Opady marznącego deszczu, które od zachodu nadciągnęły nad Polskę, powodują oblodzenie trakcji kolejowych. W sobotę po południu - zapewnia PKP PLK - sytuacja na większości odcinków została opanowana. Utrudnienia w ruchu występują wciąż m.in. na trasie Warszawa - Poznań.

Trwa usuwanie awarii urządzeń sterujących ruchem kolejowym na torach przeznaczonych dla ruchu dalekobieżnego na stacji Warszawa Wschodnia, do której doszło po godzinie 15. Pociągi dalekobieżne - jak poinformował PAP w sobotę rzecznik PKP PLK Krzysztof Łańcucki - kierowane są torami ruchu podmiejskiego.

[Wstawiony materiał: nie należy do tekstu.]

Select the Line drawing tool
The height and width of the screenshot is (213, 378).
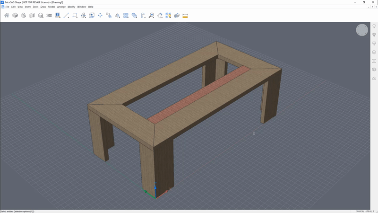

Dobiega końca udrażnianie wielkopolskiego odcinka linii Poznań-Warszawa; po jednym z torów można jechać już bez wykorzystywania lokomotyw spalinowych, które strącają lód i przecierają szlak - informuje PKP PLK.

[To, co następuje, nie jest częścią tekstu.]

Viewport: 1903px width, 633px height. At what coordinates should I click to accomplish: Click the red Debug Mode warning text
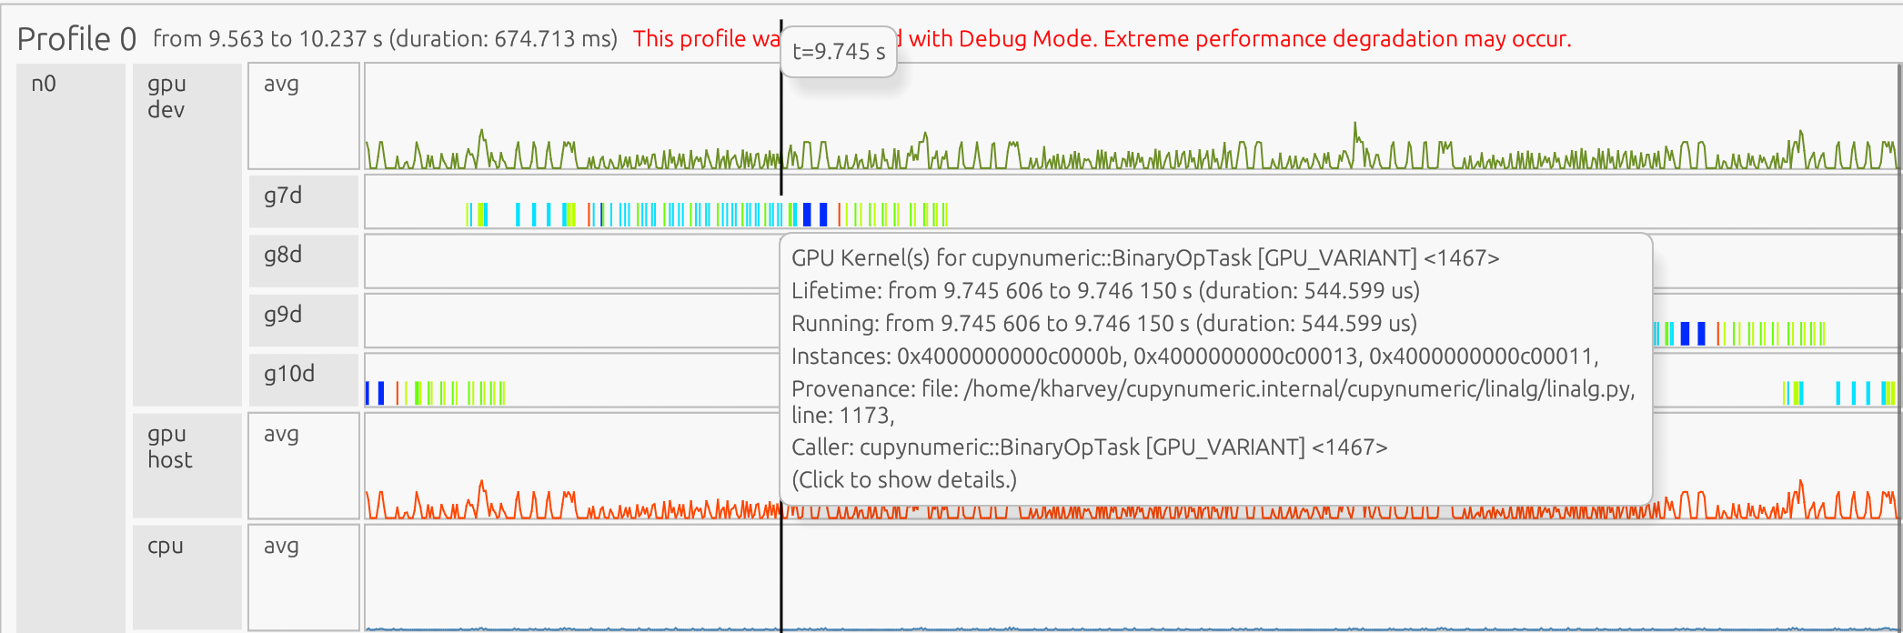click(1237, 39)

Łańcucki poinformował też, że zakończono odkuwanie lodu z sieci trakcyjnej w województwie pomorskim i kujawsko-pomorskim.

Podkreślił jednak, że w dalszym ciągu na torach pracuje tysiące pracowników dodatkowo zatrudnionych do walki ze skutkami zimy, pracuje także ciężki sprzęt odśnieżny i pociągi naprawiające sieć trakcyjną. Pługi odśnieżne usuwają śnieg z torów na linii Gdynia - Kościerzyna.

W nocy nad Polskę nadciągnęła w nocy fala marznących opadów, która już 24 grudnia poważnie utrudniła ruch kolejowy w Niemczech

W nocy nad Polskę nadciągnęła w nocy fala marznących opadów, która już 24 grudnia poważnie utrudniła ruch kolejowy w Niemczech. Wcześniej w sobotę Łańcucki poinformował PAP, że pociąg "Kasztan" z Berlina do Kijowa już na granicy polsko-niemieckiej miał 4 godz. opóźnienia. "Ten pociąg w Polsce natknął się na oblodzoną sieć trakcyjną w okolicy Strzałkowa" - mówił Łańcucki.

Zaznaczył, że w sobotę pociąg ma aż 800 minut opóźnienia na trasie do Warszawy. Pociągi między Strzałkowem (wschód od Poznania) są przeciągane lokomotywami spalinowymi. "Są duże problemy na zachód od Poznania, w okolicy Opalenicy" - mówił.

Na trasy, na których występuje oblodzenie sieci, wyjeżdżają specjalne przystosowane spalinowe lokomotywy, które strącają lód i przecierają szlak. "Jednak zdarza się, że już 10 minut później trakcja jest z powrotem oblodzona" - powiedział Łańcucki.

Problemy występowały też w rejonie Malborka na liniach w kierunku Gdańska i Elbląga, w rejonie Gniezna, na odcinku Nieszawa - Aleksandrów Kujawski.

Na Pomorze od strony Łodzi przyjeżdżały pociągi z opóźnieniem nawet dwugodzinnym

Leszek Lewiński, zastępca dyrektora ds. technicznych Zakładu Polskich Linii Kolejowych w Gdyni informował w sobotę PAP, że pociągi w regionie pomorskim miały 20-30 minut opóźnienia. "Robione jest wszystko, żeby szlaki były przejezdne; na rozkład jazdy mniej patrzymy i najważniejsze, że w regionie nie ma zerwanej sieci trakcyjnej ani pękniętych szyn" - mówił. Najtrudniejsza sytuacja była w sobotę ok. godziny 7, gdy przed Malborkiem pociąg "Kaszub" relacji Gdynia-Warszawa-Kraków utknął z powodu oblodzenia sieci trakcyjnej. Pociąg ruszył w dalsza trasę dopiero po dwóch godzinach.

Lewiński poinformował, że na Pomorze od strony Łodzi przyjeżdżały pociągi z opóźnieniem nawet dwugodzinnym. Mówił też, że cały czas na torach pracują pługi odśnieżające, zwłaszcza w rejonie Helu i Kościerzyny, gdzie na tory wiatr zawiewa śnieg.

Ponieważ w sobotę i niedzielę spodziewane są dalsze opady śniegu, kolejarze zmobilizowali cały sprzęt odśnieżający, nieprzerwanie pracują służby dyspozytorskie oraz osoby odpowiedzialne za koordynację akcji. W Warszawie całodobowo pracuje sztab antykryzysowy Grupy PKP - zapewnił rzecznik.